Uno de los mayores retos en un caso como el de Michael es convencer a la compañía de seguros (o al jurado) de que conceda una indemnización razonable por daños no económicos.
Después de todo lo que había pasado, los daños económicos totales de Michael, que consistían en facturas médicas pasadas y futuras y salarios perdidos, eran «solo» de unos 600 000 dólares. Aunque esa cantidad podría cubrir sus pérdidas económicas, no serviría para compensarle por el dolor significativo, el trauma emocional y el sufrimiento que sigue padeciendo.
Las compañías de seguros utilizan diversos métodos para calcular los daños no económicos. Sin embargo, al no existir reglas fijas, hay mucha subjetividad. A menudo, las compañías de seguros basan sus decisiones en lo que creen que un jurado podría conceder, y eso puede depender en gran medida de la habilidad y la experiencia en juicios del abogado de la persona lesionada.
En este caso, la cobertura total del seguro disponible para indemnizar a Michael era de 3 millones de dólares procedentes de dos pólizas distintas. En nuestra opinión, se merecía cada centavo de esa indemnización, y más.
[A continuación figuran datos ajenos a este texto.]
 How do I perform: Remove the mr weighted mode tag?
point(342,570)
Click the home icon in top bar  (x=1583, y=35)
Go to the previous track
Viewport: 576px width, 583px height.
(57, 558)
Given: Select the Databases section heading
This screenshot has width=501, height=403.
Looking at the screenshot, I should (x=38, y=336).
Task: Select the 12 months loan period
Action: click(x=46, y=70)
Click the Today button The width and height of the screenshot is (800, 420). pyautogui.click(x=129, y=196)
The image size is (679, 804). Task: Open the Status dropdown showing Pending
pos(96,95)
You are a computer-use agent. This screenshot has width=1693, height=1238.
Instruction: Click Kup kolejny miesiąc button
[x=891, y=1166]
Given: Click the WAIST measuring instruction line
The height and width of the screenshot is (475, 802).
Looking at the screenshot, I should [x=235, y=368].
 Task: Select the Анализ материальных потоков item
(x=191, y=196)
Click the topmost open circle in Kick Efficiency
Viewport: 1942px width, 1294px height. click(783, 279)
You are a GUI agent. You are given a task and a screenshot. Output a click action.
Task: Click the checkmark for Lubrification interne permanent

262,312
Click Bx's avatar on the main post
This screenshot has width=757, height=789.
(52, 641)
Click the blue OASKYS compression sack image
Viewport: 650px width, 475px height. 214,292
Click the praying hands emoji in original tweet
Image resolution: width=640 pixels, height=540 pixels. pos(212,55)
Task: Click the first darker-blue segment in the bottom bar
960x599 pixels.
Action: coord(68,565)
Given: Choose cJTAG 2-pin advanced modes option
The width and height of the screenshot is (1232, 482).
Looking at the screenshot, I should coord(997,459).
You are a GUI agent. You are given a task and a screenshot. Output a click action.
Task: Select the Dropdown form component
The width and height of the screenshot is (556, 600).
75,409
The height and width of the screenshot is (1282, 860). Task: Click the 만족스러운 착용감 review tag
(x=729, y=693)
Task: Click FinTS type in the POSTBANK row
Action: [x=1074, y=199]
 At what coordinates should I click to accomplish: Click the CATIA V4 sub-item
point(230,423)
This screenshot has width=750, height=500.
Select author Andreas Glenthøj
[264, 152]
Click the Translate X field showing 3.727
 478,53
En un giro inusual, Crosley Law pudo recuperar incluso más de lo que cubría el seguro en este caso. Esto se debe a que también identificamos un defecto en el vehículo que contribuyó a las lesiones de Michael. En lugar de litigar esa reclamación, el fabricante del vehículo también contribuyó al acuerdo.
En nuestra carta de demanda, en la que exponíamos los hechos del caso, recordamos a la compañía de seguros nuestro impresionante historial de indemnizaciones multimillonarias para víctimas de lesiones cerebrales. También señalamos que las pruebas que respaldaban la gravedad de la lesión cerebral de Michael eran especialmente contundentes. Y, por supuesto, que ningún jurado tendría mucha simpatía por un camionero distraído, que se hurgaba la nariz y no tenía las manos en el volante.
Finalmente, la defensa aceptó pagar las cantidades que solicitábamos. La mayoría de los casos importantes como este pasan por una mediación formal, si no por un juicio. Pero nosotros conseguimos el mejor resultado posible sin necesidad de recurrir a ninguno de los dos. El caso que construimos, y nuestra reputación, eran así de sólidos.